“Picchiato e sequestrato in commissariato”: chiesti i domiciliari per quattro poliziotti a Roma

La procura di Roma indaga sei agenti della polizia di Stato accusati, a vario titolo, di sequestro di persona, lesioni, falso e favoreggiamento dopo la denuncia di un cittadino cubano fermato nei pressi della stazione Termini

rapine a Termini

La procura di Roma ha chiesto gli arresti domiciliari per quattro poliziotti della questura capitolina in servizio nei commissariati Esquilino e Celio. Per altri due agenti del commissariato Viminale è stata invece richiesta la sospensione dal servizio.

I sei appartenenti alla polizia di Stato sono indagati, a vario titolo, per sequestro di persona, lesioni, calunnia, favoreggiamento e falso ideologico. Al centro dell’inchiesta ci sono le presunte violenze denunciate da un cittadino cubano fermato nei pressi della stazione Termini nell’agosto dello scorso anno.

Il fermo vicino a via Gioberti

La vicenda risale al 27 agosto 2025. Secondo quanto ricostruito dagli investigatori, l’uomo, un cittadino cubano con precedenti per furto, sarebbe stato fermato dagli agenti all’altezza di via Gioberti per un controllo di polizia. Nei video acquisiti dalla procura, secondo gli inquirenti, si vedrebbero alcuni comportamenti ritenuti impropri da parte degli agenti. Durante il controllo sarebbe stato sferrato anche uno schiaffo nei confronti dell’uomo.

Le presunte violenze in commissariato

Dopo il fermo, il cittadino cubano sarebbe stato accompagnato ammanettato negli uffici del commissariato Viminale. Qui, secondo la denuncia presentata dall’uomo, la situazione sarebbe degenerata ulteriormente.

L’uomo ha raccontato di essere stato picchiato e trattenuto illegalmente all’interno del commissariato. In particolare avrebbe subito un pugno al volto durante le fasi successive al fermo. Trasportato in ospedale, i medici gli hanno riscontrato una lussazione a un dito e una ferita all’arcata sopraccigliare, giudicandolo guaribile in 18 giorni.

La denuncia e l’inchiesta della procura

Una volta dimesso dal pronto soccorso, il cittadino cubano avrebbe deciso di denunciare quanto accaduto proprio alla polizia, facendo partire le indagini della squadra mobile.

Gli investigatori hanno quindi concentrato l’attenzione anche sui verbali redatti dagli agenti coinvolti. Secondo la versione riportata nei documenti ufficiali, infatti, l’uomo si sarebbe procurato le ferite da solo.
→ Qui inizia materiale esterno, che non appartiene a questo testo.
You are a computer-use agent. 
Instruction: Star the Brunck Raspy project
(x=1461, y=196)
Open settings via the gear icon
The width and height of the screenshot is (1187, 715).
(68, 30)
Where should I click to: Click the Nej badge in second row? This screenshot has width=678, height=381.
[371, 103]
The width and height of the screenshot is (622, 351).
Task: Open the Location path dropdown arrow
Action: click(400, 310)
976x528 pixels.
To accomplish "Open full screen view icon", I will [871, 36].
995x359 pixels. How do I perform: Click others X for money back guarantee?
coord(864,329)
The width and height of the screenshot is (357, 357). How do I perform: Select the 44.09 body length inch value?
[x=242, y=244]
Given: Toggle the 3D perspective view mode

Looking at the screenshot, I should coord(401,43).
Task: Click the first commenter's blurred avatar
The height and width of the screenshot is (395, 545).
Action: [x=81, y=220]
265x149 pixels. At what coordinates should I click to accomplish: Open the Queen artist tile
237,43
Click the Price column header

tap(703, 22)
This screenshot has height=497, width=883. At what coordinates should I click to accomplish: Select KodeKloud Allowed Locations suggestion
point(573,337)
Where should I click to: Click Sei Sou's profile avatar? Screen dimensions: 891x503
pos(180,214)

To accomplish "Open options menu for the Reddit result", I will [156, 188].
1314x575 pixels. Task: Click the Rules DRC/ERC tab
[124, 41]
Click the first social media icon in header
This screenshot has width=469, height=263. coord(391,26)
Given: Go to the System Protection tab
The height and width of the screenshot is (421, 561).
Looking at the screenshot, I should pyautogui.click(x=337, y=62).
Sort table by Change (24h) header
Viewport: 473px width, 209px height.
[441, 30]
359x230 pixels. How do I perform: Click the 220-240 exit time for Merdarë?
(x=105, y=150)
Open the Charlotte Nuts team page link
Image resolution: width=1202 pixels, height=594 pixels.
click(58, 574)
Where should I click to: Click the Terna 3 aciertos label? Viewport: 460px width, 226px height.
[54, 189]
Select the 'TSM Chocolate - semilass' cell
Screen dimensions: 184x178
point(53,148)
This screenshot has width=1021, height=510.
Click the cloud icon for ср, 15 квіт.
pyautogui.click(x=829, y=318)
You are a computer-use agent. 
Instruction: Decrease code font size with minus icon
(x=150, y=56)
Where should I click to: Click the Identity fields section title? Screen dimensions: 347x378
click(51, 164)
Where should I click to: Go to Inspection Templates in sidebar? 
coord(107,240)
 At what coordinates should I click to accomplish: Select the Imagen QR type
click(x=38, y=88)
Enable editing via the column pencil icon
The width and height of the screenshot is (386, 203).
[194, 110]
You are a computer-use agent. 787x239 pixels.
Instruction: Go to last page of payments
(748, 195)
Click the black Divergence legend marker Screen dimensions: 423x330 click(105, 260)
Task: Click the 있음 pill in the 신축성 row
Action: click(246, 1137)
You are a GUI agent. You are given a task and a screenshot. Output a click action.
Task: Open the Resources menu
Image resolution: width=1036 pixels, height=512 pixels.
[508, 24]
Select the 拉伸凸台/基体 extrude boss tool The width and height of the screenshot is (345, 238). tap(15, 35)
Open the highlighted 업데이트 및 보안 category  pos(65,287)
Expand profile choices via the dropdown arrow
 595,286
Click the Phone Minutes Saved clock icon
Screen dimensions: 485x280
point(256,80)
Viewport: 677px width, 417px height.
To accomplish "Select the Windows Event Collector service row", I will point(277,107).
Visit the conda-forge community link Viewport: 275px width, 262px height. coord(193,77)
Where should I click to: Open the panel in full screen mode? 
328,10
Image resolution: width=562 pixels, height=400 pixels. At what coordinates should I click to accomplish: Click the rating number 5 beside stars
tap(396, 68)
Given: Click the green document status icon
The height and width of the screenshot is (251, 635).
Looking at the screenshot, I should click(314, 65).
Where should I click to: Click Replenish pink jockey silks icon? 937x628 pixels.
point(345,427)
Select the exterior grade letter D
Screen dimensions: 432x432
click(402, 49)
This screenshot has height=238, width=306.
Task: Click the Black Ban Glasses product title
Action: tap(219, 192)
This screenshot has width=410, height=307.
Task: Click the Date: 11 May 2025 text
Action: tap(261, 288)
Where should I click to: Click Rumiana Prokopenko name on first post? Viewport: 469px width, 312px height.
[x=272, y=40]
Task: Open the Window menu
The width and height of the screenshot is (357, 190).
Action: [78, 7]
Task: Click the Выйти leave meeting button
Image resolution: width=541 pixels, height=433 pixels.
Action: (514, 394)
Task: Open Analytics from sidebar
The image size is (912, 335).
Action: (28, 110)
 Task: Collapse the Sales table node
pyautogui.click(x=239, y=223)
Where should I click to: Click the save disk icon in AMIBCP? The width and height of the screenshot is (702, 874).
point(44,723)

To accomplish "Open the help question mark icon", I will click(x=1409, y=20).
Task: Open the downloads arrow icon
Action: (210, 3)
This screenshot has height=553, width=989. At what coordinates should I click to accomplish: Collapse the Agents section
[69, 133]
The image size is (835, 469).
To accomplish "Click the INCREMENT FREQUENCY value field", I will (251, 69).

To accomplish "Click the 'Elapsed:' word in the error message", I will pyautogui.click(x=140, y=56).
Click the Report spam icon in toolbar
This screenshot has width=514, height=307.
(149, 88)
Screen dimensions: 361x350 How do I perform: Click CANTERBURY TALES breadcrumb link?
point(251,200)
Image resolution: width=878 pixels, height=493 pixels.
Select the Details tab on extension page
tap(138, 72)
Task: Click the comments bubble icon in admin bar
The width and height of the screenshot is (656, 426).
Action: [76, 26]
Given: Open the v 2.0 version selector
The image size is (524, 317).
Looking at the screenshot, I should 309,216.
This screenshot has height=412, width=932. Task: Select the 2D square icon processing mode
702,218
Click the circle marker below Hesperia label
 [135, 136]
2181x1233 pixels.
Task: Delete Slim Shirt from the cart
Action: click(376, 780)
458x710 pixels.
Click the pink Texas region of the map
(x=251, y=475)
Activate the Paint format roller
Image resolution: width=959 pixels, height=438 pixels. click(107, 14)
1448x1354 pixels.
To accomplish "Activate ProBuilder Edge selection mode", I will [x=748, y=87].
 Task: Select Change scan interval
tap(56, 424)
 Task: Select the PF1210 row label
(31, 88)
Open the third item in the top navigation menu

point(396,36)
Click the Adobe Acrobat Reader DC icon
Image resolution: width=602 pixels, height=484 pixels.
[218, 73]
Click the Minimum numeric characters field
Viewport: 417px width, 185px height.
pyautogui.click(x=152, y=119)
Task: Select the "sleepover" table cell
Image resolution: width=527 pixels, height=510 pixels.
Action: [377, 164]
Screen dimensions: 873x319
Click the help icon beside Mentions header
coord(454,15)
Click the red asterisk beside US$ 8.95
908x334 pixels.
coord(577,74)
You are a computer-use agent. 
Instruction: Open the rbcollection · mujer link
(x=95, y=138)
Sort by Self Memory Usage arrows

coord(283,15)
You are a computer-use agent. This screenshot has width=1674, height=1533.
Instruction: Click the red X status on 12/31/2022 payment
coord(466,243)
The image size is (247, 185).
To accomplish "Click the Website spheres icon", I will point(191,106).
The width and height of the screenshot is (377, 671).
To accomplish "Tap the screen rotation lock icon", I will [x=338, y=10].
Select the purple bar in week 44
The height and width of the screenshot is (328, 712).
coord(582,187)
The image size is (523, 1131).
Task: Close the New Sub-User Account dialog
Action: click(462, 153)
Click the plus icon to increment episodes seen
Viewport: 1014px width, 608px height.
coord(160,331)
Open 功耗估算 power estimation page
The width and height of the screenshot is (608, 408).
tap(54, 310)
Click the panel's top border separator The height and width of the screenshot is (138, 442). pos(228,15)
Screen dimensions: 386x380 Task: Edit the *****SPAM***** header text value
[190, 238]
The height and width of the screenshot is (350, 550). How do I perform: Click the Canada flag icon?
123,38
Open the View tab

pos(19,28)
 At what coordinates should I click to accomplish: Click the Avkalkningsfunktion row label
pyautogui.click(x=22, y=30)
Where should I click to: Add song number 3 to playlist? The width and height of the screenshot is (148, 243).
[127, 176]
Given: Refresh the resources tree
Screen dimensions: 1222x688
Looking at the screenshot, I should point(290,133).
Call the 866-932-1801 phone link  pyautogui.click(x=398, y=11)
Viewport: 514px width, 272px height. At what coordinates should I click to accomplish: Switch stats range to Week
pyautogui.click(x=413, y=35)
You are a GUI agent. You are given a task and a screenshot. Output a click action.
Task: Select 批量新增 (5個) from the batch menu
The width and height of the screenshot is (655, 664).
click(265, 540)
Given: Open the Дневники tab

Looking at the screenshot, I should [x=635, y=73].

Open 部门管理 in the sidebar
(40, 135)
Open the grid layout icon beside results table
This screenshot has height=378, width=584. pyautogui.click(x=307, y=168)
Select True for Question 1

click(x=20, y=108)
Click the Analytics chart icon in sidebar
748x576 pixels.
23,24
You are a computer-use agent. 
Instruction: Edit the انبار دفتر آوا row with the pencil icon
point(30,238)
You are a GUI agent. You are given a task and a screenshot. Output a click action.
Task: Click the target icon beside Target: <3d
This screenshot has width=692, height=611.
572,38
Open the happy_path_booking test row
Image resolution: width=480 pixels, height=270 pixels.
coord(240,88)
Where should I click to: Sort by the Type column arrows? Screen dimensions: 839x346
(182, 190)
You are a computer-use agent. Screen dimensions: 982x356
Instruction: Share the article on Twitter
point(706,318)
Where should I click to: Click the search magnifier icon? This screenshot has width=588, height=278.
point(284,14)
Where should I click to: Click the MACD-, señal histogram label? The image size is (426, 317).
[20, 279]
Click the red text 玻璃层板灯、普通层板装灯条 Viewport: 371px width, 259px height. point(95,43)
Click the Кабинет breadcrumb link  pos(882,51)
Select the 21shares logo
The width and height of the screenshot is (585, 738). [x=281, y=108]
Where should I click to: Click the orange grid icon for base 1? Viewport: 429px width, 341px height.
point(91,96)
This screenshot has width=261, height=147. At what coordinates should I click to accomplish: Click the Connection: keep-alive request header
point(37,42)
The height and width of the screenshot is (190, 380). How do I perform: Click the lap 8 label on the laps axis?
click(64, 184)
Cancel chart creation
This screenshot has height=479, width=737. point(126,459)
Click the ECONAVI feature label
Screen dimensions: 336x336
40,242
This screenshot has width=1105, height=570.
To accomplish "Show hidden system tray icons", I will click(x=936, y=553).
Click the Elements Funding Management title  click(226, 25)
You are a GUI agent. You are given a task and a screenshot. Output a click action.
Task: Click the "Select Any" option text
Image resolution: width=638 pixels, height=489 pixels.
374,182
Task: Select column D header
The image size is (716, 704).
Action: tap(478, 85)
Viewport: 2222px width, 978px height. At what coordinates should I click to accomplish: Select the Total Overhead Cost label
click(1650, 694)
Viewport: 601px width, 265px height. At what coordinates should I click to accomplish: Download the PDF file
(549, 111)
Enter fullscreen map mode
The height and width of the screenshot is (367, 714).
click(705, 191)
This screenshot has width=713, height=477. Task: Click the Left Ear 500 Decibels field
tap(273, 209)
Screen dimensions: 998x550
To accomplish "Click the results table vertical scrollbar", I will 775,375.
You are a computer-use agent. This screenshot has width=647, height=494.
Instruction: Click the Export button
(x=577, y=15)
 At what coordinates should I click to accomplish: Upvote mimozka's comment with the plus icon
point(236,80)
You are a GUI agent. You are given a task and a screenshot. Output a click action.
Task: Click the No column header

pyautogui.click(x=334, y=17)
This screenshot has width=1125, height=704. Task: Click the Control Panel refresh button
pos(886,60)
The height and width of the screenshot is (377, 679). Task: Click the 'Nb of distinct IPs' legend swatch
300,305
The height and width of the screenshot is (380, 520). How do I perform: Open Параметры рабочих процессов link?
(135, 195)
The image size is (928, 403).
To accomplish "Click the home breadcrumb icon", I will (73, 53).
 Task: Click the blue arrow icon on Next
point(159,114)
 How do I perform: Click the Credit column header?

Proprio questa circostanza ha portato la procura ad approfondire anche il possibile reato di falso ideologico.

Gli interrogatori davanti al gip

I sei poliziotti, difesi dagli avvocati Carlo Testa Piccolomini e Luca Rossi, compariranno venerdì davanti al gip Paolo Scotto Di Luzio per gli interrogatori preventivi. Sarà il giudice a decidere se accogliere o meno le richieste cautelari avanzate dalla procura di Roma.